(Reuters) - Apple Inc (AAPL.O) sued Ericsson (ERICb.ST) alleging that the Swedish company’s LTE wireless technology patents are not essential to industry cellular standards and that it is demanding excessive royalties for these patents.
The iPhone maker said it has not infringed on the patents and does not owe royalties for them.
Apple says that the mobile telecoms gear maker is seeking royalties for the LTE technology calculated as a percentage of the price of the entire smartphone or tablet.
The royalties should be based on the value of the processor chip that includes the technology, Apple said in the lawsuit filed in a federal court in California.

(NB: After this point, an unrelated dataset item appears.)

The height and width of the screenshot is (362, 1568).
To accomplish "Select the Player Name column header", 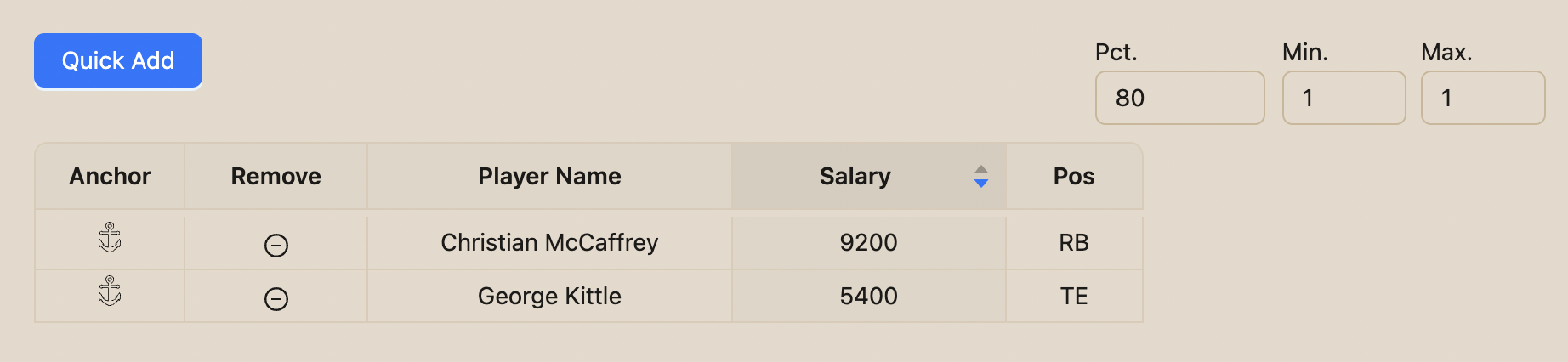I will click(x=549, y=176).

If Ericsson’s patents are deemed essential and the court rules Apple has infringed on them, Apple said it wants the court to assign a reasonable royalty rate.
“We’ve always been willing to pay a fair price to secure the rights to standards essential patents covering technology in our products. Unfortunately, we have not been able to agree with Ericsson on a fair rate for their patents so, as a last resort, we are asking the courts for help,” said Apple spokeswoman Kristin Huguet.
Apple and Ericsson currently have a license agreement that covers many of Ericsson’s allegedly standard-essential patents. The agreement was signed in 2008 soon after Apple launched the iPhone, according to the court filing.
Representatives at Ericsson were not immediately available for comment outside regular business hours.
The case is in the U.S. District Court of Northern District of California, Apple Inc v. Ericsson, case no: CV-15-0154.